(Stored data entries)
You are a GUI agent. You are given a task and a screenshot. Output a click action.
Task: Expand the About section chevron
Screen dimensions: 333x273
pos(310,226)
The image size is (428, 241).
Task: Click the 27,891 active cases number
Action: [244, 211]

REQUIREMENT
All of the data, start to finish: please output it exactly.

EXERCISE OUTPUT
You are a GUI agent. You are given a task and a screenshot. Output a click action.
Task: Expand the About section chevron
Screen dimensions: 333x273
pos(310,226)
The image size is (428, 241).
Task: Click the 27,891 active cases number
Action: [244, 211]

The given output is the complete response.